» What you should do
Set down without change every line from the line that contains "Task: Click the Cookie header value" through the end of the listing, and only those lines. No pictures.

» Data for this task
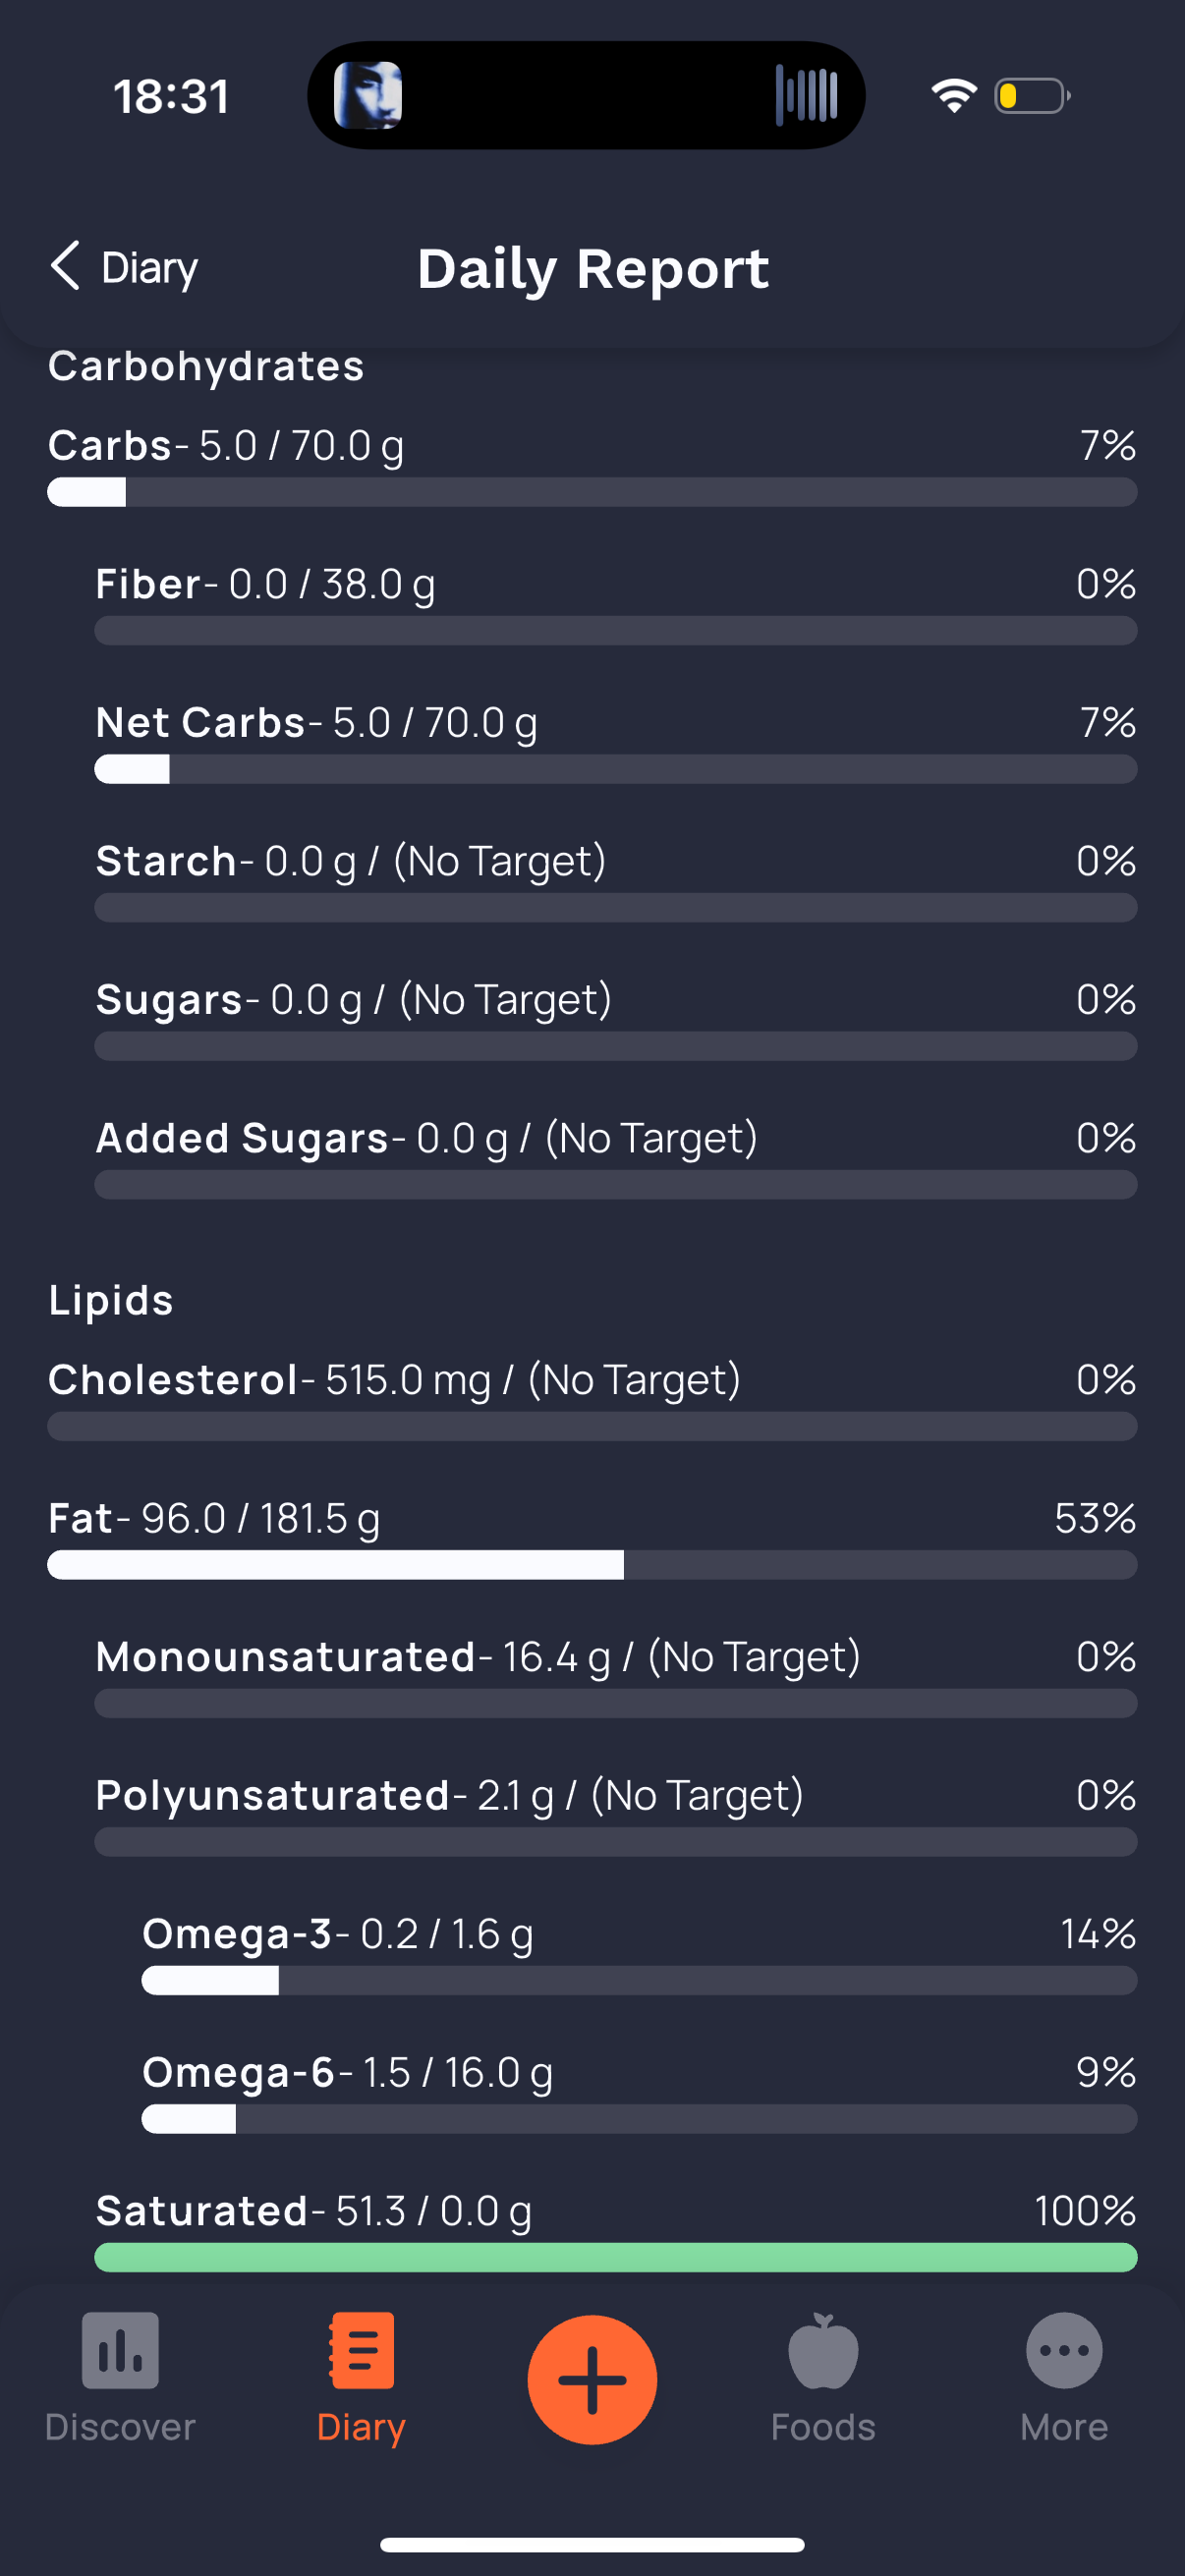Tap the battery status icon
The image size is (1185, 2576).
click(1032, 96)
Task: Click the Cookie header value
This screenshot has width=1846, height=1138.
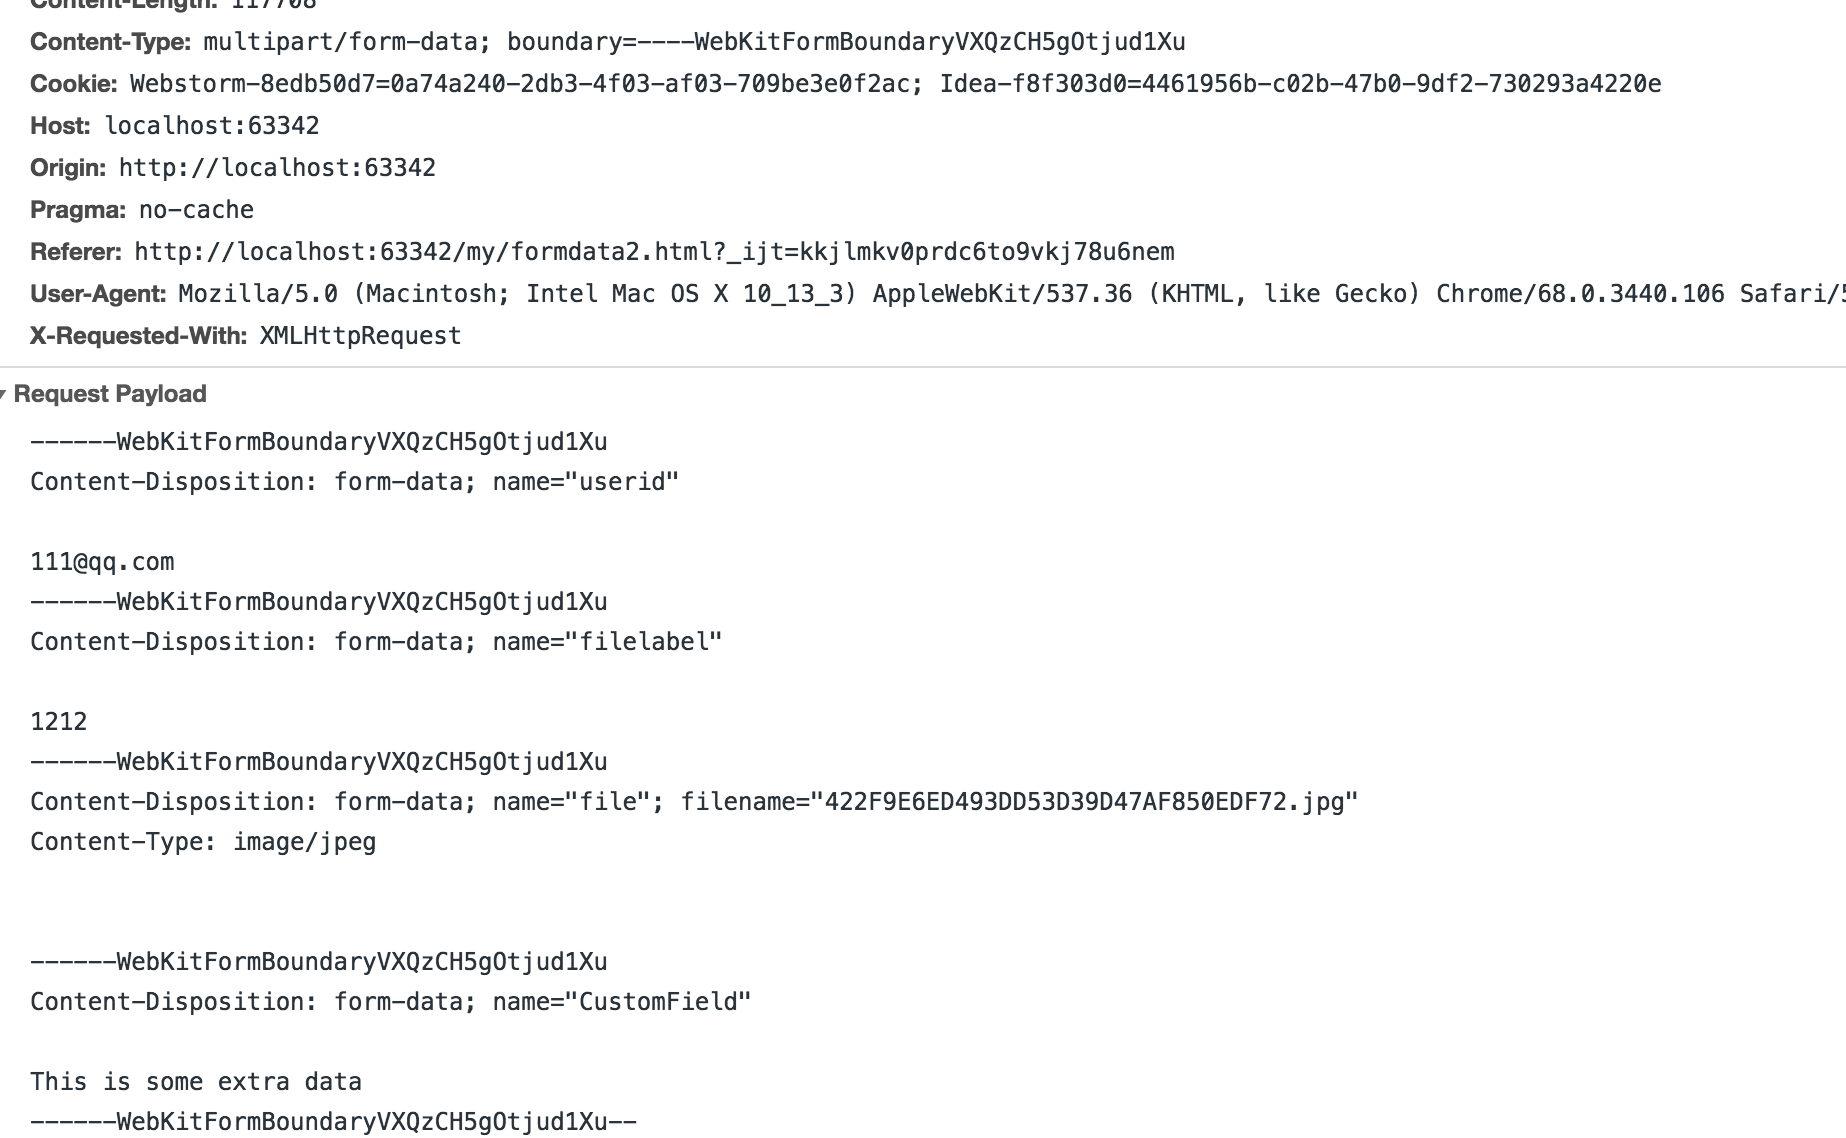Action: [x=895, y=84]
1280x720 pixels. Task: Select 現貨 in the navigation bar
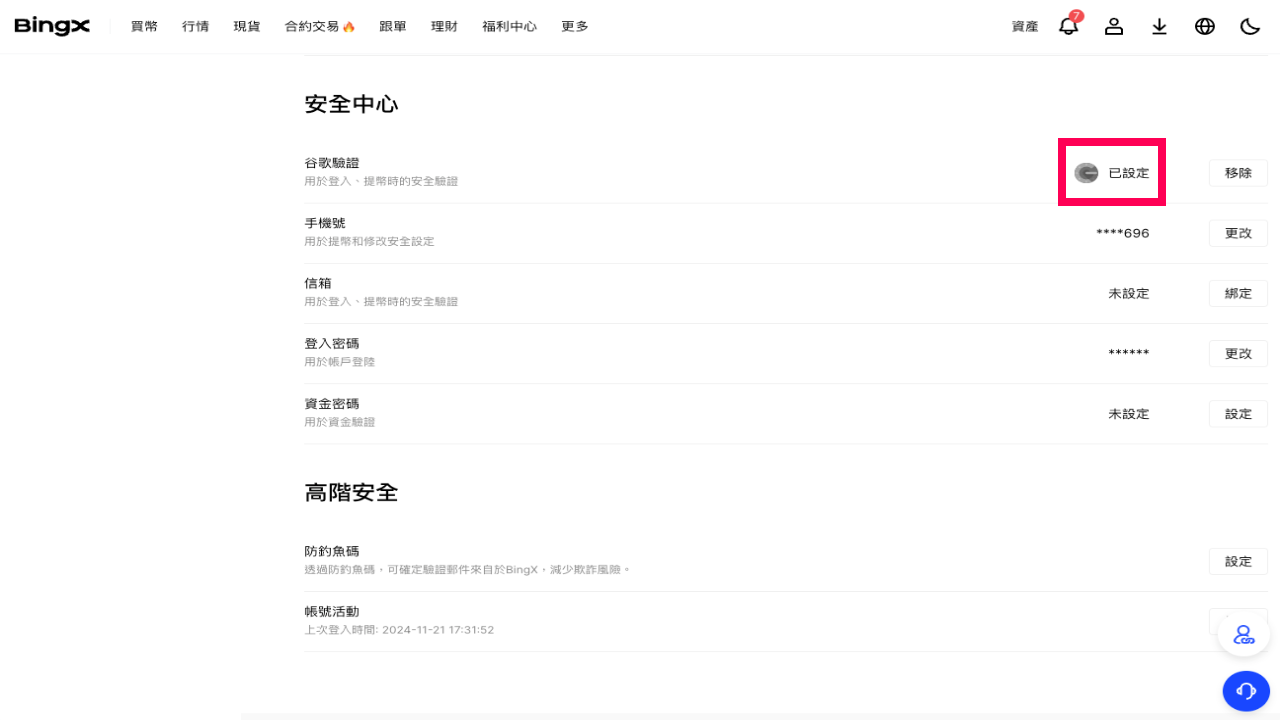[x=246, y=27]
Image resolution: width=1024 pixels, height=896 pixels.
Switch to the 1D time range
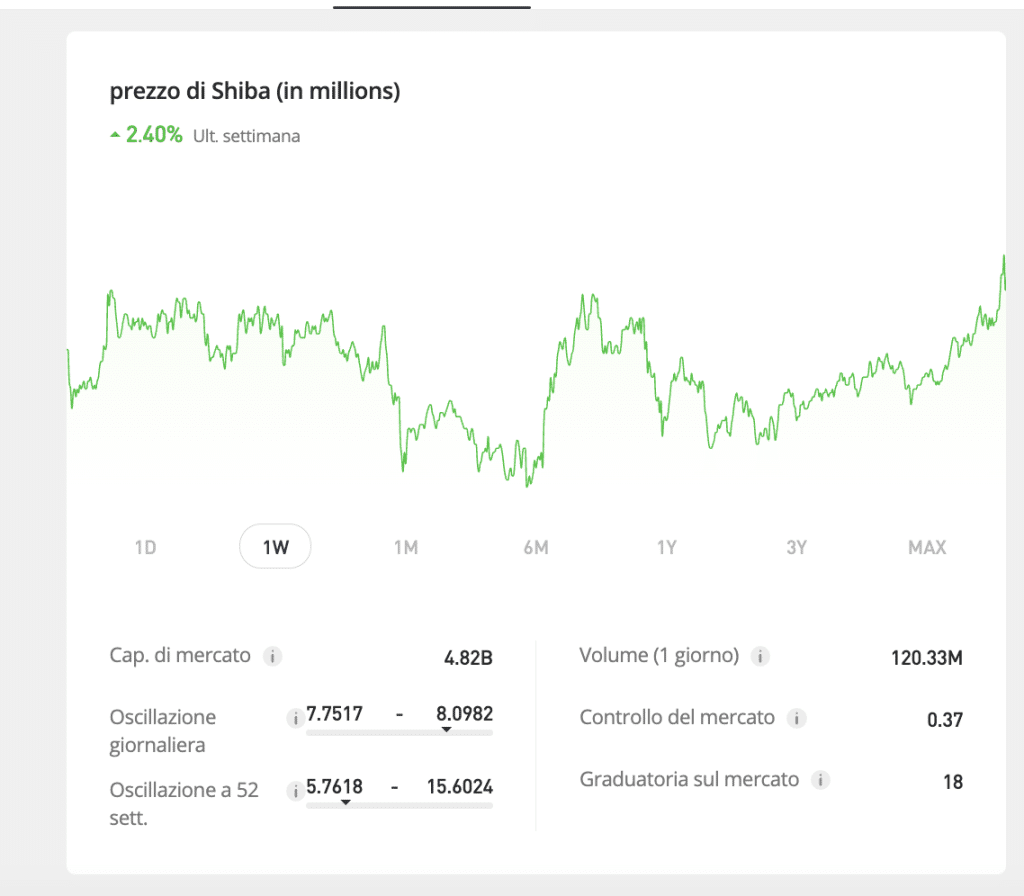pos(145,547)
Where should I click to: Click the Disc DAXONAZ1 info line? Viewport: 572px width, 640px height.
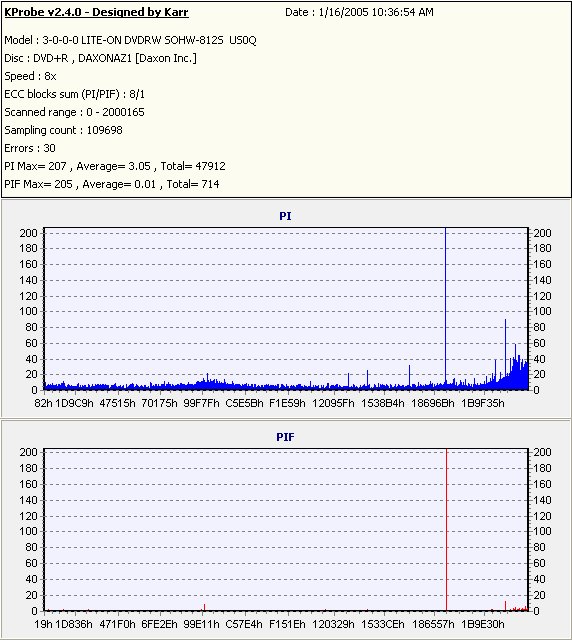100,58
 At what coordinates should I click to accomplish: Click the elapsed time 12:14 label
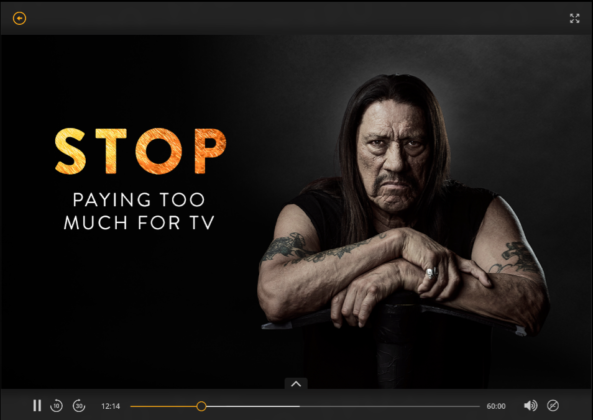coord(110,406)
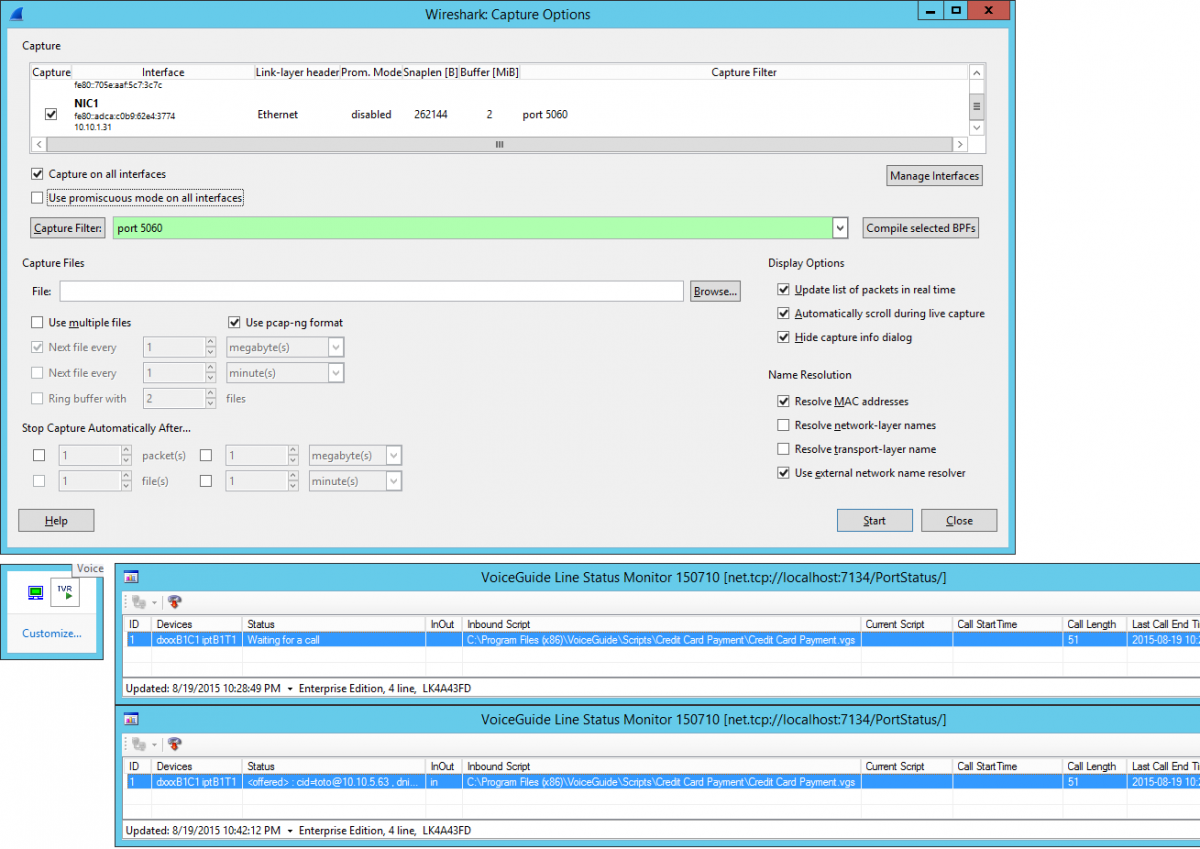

» Response below
Task: Click the Cookie header value
This screenshot has width=1846, height=1138.
Action: [x=895, y=84]
1280x720 pixels. Task: Select 現貨 in the navigation bar
[x=246, y=27]
Image resolution: width=1024 pixels, height=896 pixels.
Switch to the 1D time range
pos(145,547)
Where should I click to: Click the Disc DAXONAZ1 info line? Viewport: 572px width, 640px height.
100,58
 At what coordinates should I click to accomplish: Click the elapsed time 12:14 label
coord(110,406)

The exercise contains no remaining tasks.